- Born: Asatour Sarafian Ասատուր Սարաֆեան 1895 Ottoman Empire
- Died: January 1979 (aged 83) Cleveland, Ohio
- Occupation: Inventor
- Children: Oscar H. Banker Jr.

= Oscar H. Banker =

Armenian American inventor

Oscar H. Banker (born Asatour Sarafian; May 31, 1895– January 1979) was an Armenian American inventor who patented a number of works, including an automatic transmission for automobiles, the needleless inoculation gun, the primary controls of the first Sikorsky helicopter, and power steering. He is considered by some as the "father of automatic transmission." He is accredited as the inventor of the first practical automatic transmission.

==Life and career==
An Armenian by descent, Oscar Banker was born as Asadur Sarafyan in the Ottoman Empire in 1895.

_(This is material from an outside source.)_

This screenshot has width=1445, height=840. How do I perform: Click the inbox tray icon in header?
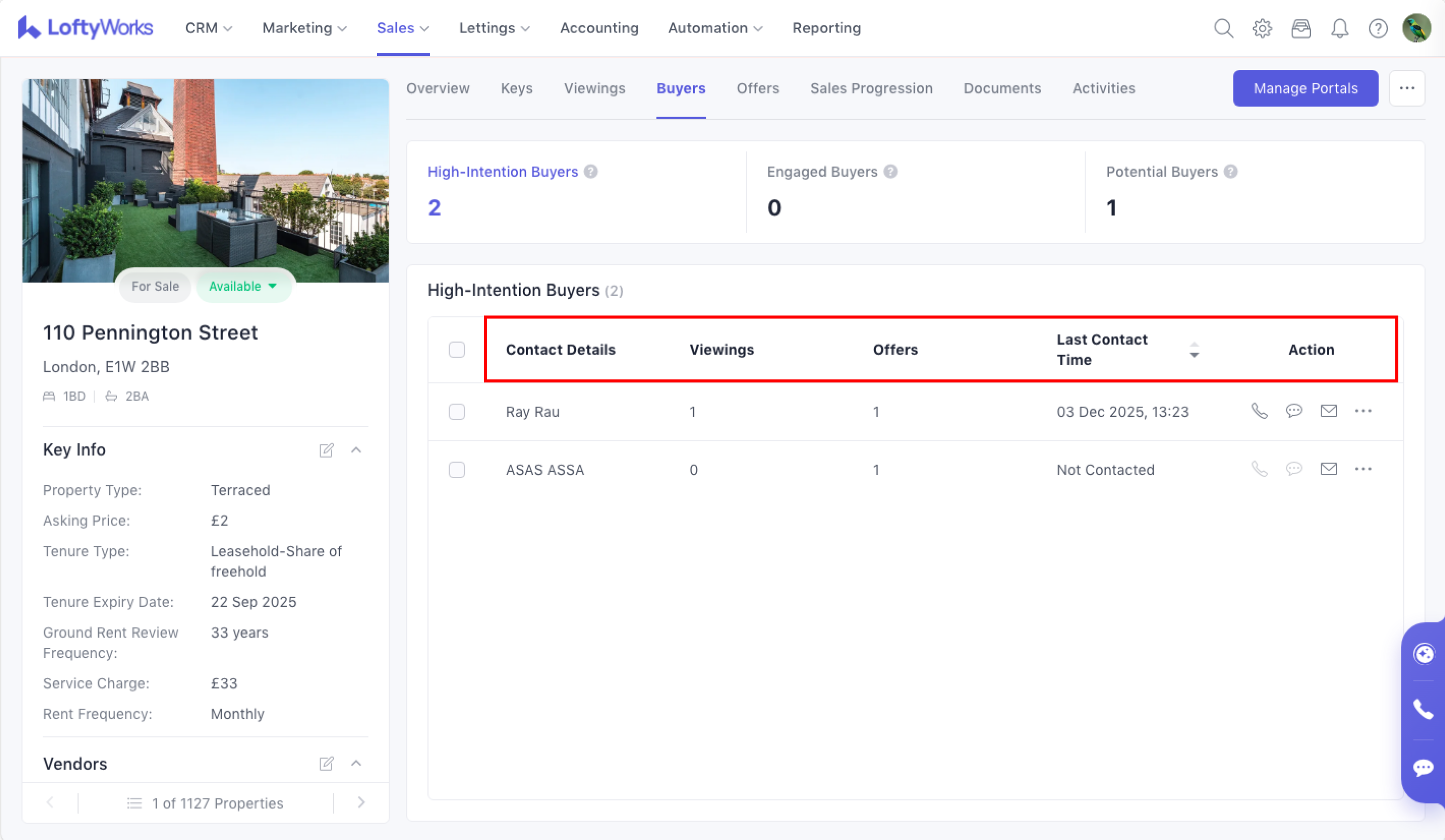pyautogui.click(x=1300, y=28)
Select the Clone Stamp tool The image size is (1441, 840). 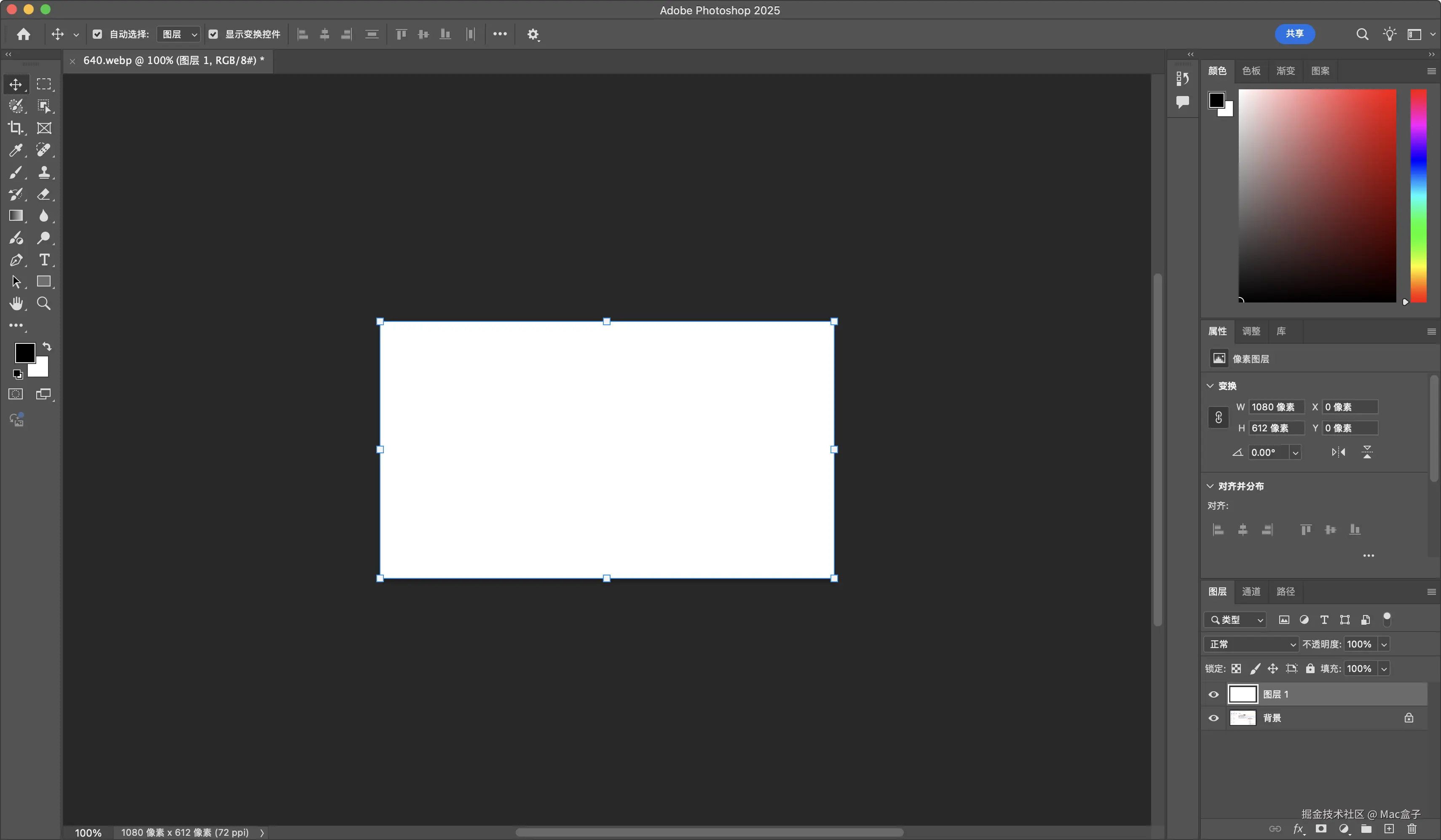44,172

Asadur left the Ottoman Empire as a teenager and settled in Chicago. After his arrival in Ellis Island and subsequent settlement, Asatour Sarafian took up the name Oscar Banker and began working for a shop that specialized in machinery. While working at the machine shop, Banker invented a saw-filing machine. After his first invention, Banker dedicated his life to inventing.

When General Motors incorporated the semi-automatic transmission system, the mechanism had many flaws. Oscar Banker proposed an automatic transmission system for the company that would be safer and more durable. After battling for eight years with automobile engineering companies, Banker's proposition was accepted and his automatic transmission was adopted by General Motors. Eventually, Banker came to be known as "the man who made [consumer advocate] Ralph Nader." He was also mentioned in Ralph Nader's book Unsafe at Any Speed.

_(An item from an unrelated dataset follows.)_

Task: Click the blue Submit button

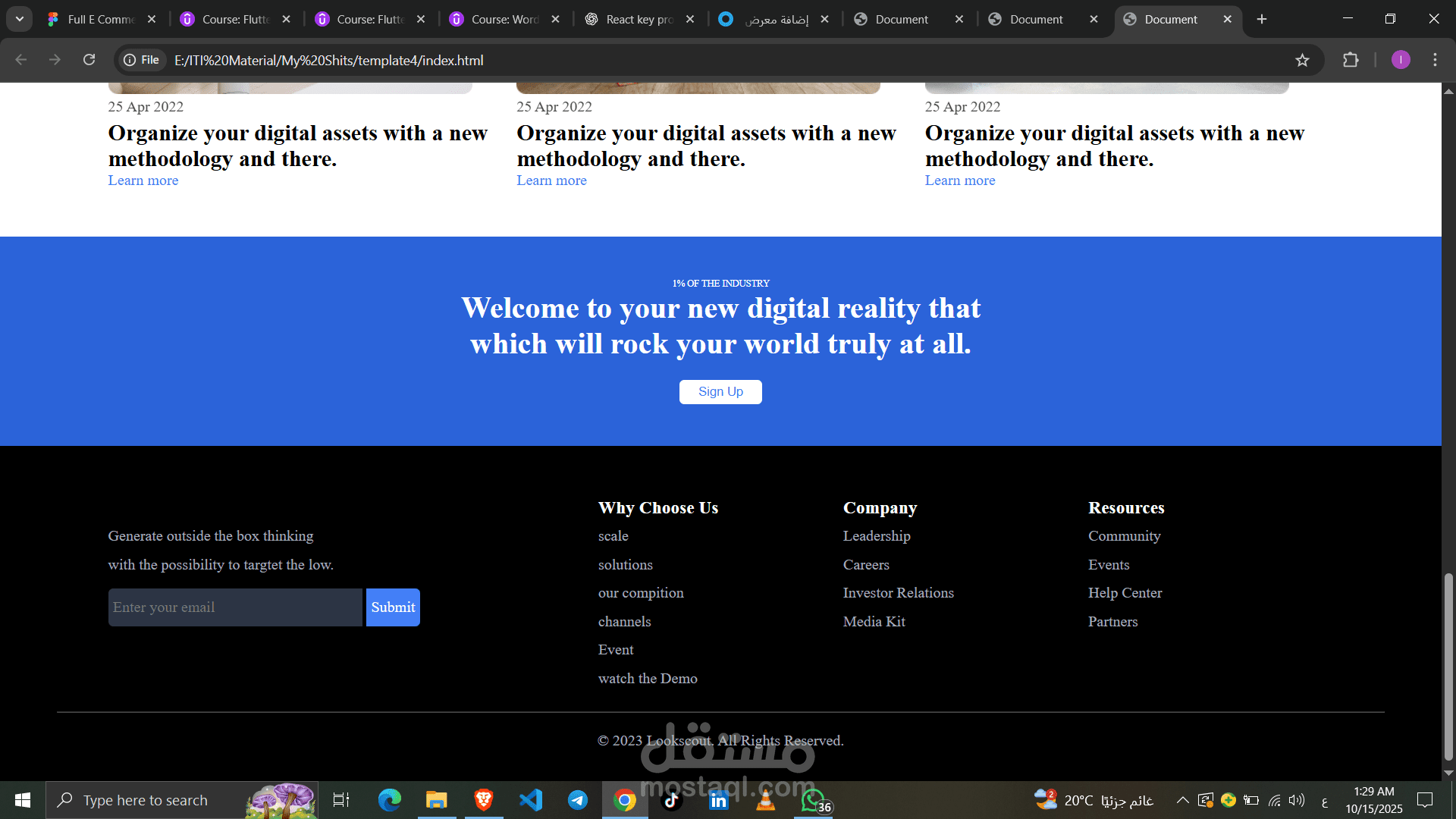Action: [393, 607]
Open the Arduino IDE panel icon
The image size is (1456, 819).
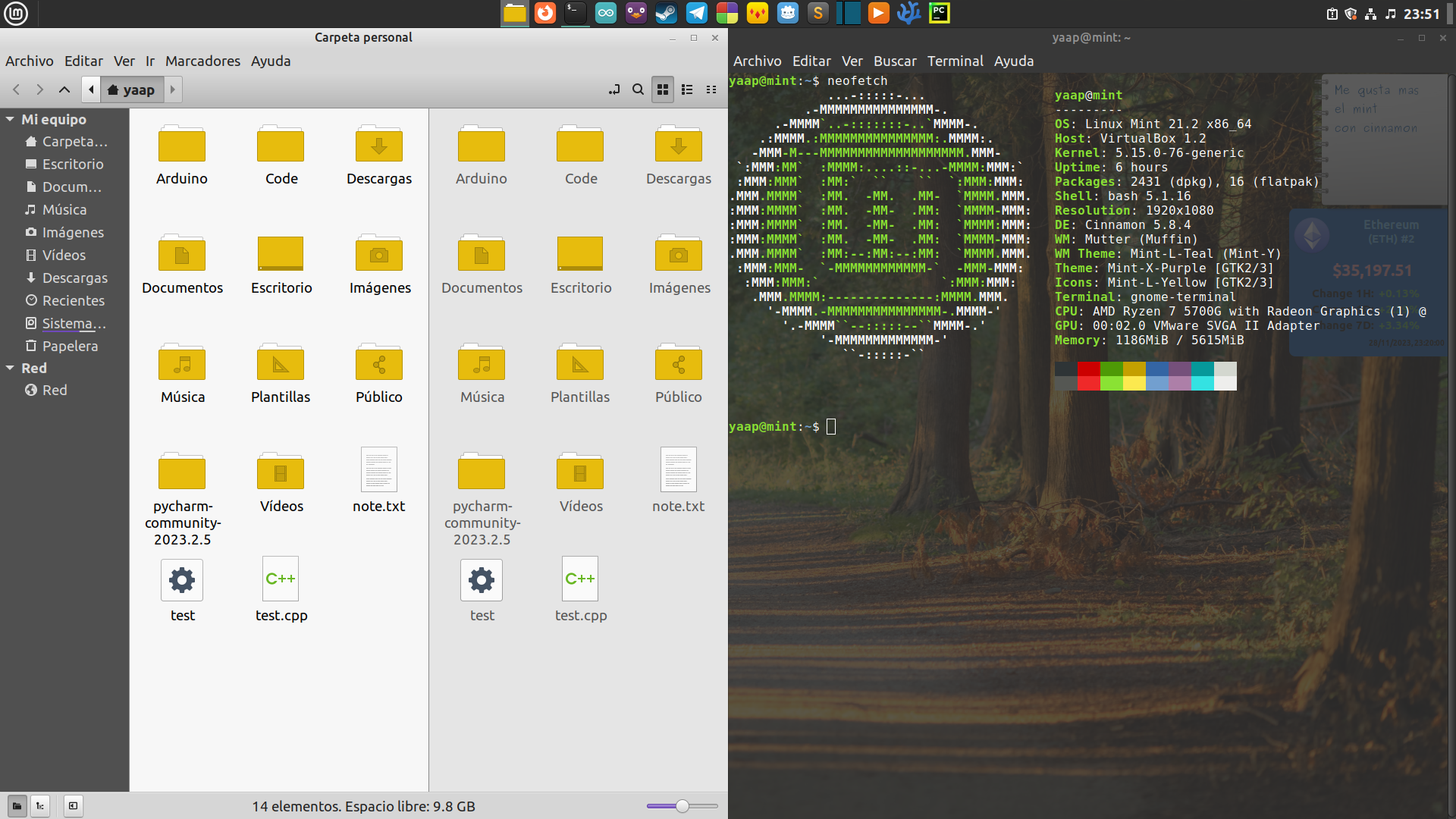coord(605,13)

Banker was also noted for his contribution to aviation mechanics. He invented the primary control of the first Sikorsky
helicopter. The invention eventually led to the mass production of helicopters during World War II.

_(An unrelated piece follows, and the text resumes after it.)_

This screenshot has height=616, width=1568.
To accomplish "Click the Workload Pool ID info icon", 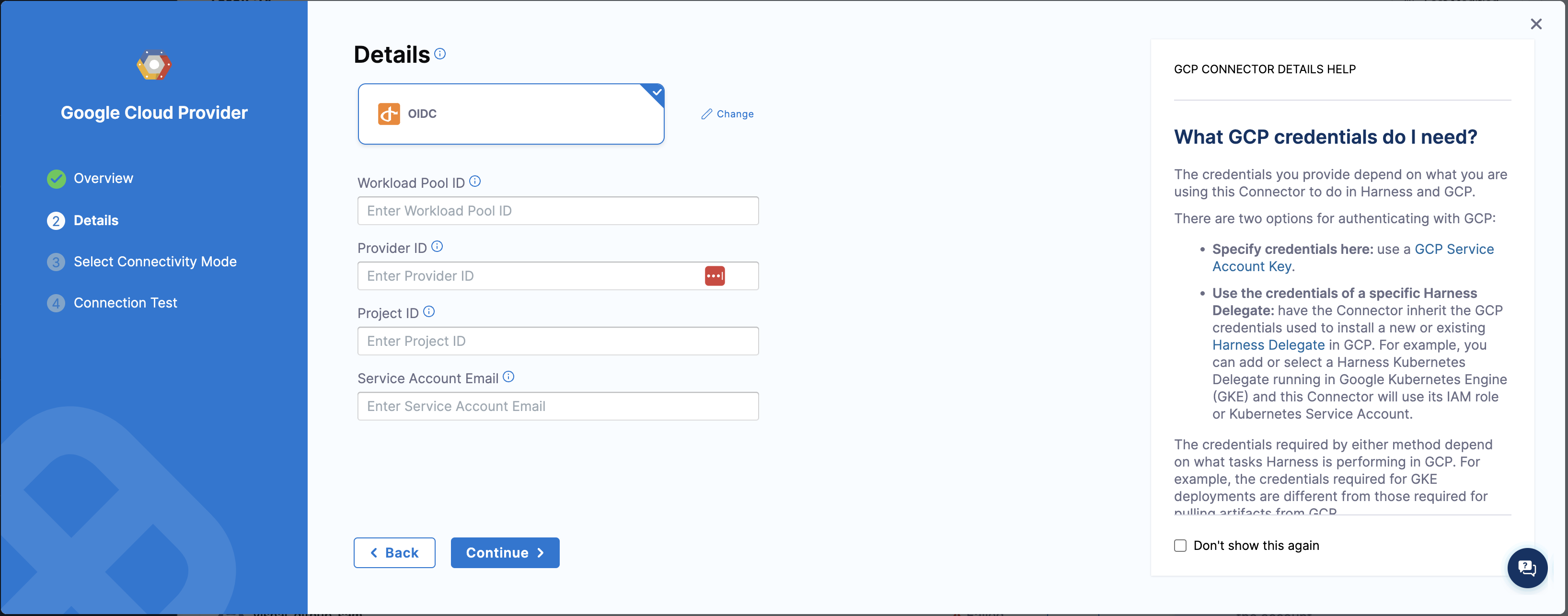I will point(475,182).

Banker invented a pneumatic inoculation gun. Banker's wife heard on the television that military surgeon Dr. Robert Hingson suggested such a mechanism, and she told her husband. Banker ultimately patented the gun in 1968. The gun was accepted by the Med-E-Jet company in Cleveland, Ohio. It had the ability to administer 2,000 shots an hour. The gun was used throughout the world. When Grenada suffered an epidemic, Med-E-Jet issued many of Banker's pneumatic inoculation guns. On August 2, 1979, Grenada issued a postage stamp to commemorate his achievement.

Bob Hull published Oscar H. Banker's memoirs titled Dreams and Wars of an American Inventor: An Immigrant's Romance in 1983. In his memoirs Banker writes: "America is yet the greatest country existing for opportunity, for achievement and if a person can endure the hardships, ridicule, rebuffs, whatever and keep on going! That is what counts. And absolutely nothing else."

Oscar Banker had a son named Oscar Banker Jr.

Oscar Banker died in Cleveland, Ohio in 1979 at the age of 83.

==Notable patents==
- Band Saw Sharpener U.S. Patent Number 1,634,281, filing date: 3 March 1924, issue date: 5 July 1927.
- Change Speed Transmission U.S. Patent Number 1,985,884, filing date: 14 December 1932, issue date: 1 January 1935.
- Change Speed Transmission Mechanism U.S. Patent Number 2,198,072, filing date: 31 May 1934, issue date: 23 April 1940.
- Automatic Transmission U.S. Patent 2,199,095, filing date: 18 October 1934, issue date: 30 April 1940.
- Gun Type Inoculator U.S. Patent Number 3,518,990, filing date: 2 May 1968, issue date: 7 July 1970.
- Self-cleaning Apparatus for Purifying Sea Water by Distillation U.S. Patent Number 2,735,807, filing date: 20 October 1951, issue date: 21 February 1956.
- Change-Speed Gearing for Aircraft Propellers U.S. Patent Number 2,348,716, filing date: 15 May 1941, issue date: 16 May 1944.
- Power-steering Mechanism U.S. Patent Number 2,977,813, filing date: 13 April 1955, issue date: 4 April 1961.
- Relief Valve for High Pressures U.S. Patent Number 2,989,072, filing date: 24 April 1959, issue date: 20 June 1961.
- Automatic Light Switch and Battery Disconnect U.S. Patent Number 3,963,941, filing date: 16 April 1975, issue date: 15 June 1976.
- Inking Mechanism for Multicolor Printing Press U.S. Patent Number 2,022,840, filing date: 7 July 1927, issue date: 3 December 1935.